▶ Dataset entries

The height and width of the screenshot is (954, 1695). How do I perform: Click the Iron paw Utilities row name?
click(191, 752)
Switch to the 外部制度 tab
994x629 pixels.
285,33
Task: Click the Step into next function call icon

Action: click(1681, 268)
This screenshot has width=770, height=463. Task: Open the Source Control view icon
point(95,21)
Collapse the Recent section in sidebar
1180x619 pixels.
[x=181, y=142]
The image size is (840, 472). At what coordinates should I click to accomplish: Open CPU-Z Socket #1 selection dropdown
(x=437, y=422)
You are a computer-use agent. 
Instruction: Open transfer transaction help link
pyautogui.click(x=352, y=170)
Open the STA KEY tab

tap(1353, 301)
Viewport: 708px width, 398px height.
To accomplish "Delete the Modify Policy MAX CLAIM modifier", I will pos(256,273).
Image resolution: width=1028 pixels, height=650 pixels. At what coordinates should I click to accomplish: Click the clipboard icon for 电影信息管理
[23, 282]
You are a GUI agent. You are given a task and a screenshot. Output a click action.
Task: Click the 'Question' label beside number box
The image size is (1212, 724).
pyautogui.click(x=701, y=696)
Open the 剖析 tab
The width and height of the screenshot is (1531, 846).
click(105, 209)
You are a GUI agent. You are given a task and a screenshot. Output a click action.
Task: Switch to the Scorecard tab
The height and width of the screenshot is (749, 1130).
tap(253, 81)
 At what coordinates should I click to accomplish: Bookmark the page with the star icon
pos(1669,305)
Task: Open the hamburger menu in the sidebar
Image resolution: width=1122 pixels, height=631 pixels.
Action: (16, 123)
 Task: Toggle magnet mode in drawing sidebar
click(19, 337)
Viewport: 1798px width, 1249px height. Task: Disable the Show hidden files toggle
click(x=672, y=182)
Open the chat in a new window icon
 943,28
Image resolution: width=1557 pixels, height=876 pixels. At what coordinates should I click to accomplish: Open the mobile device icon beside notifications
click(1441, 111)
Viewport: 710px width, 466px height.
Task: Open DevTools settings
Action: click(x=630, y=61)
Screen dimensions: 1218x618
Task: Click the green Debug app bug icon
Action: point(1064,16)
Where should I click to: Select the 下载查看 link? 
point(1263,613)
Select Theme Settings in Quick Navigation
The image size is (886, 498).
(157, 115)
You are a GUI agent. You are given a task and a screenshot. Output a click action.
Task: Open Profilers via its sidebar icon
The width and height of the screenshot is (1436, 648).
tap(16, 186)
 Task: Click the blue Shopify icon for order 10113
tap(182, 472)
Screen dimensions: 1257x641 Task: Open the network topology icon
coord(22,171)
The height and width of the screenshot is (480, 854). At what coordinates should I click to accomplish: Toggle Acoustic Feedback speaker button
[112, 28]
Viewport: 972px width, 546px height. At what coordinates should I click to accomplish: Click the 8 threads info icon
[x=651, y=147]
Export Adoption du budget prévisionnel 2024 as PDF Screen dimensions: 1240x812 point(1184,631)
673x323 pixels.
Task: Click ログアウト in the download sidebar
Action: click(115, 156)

▶ What to produce
What lines in the data above carry "Switch"? Return them all.

▶ Exercise solution
Switch to the 外部制度 tab
Task: Switch to the Scorecard tab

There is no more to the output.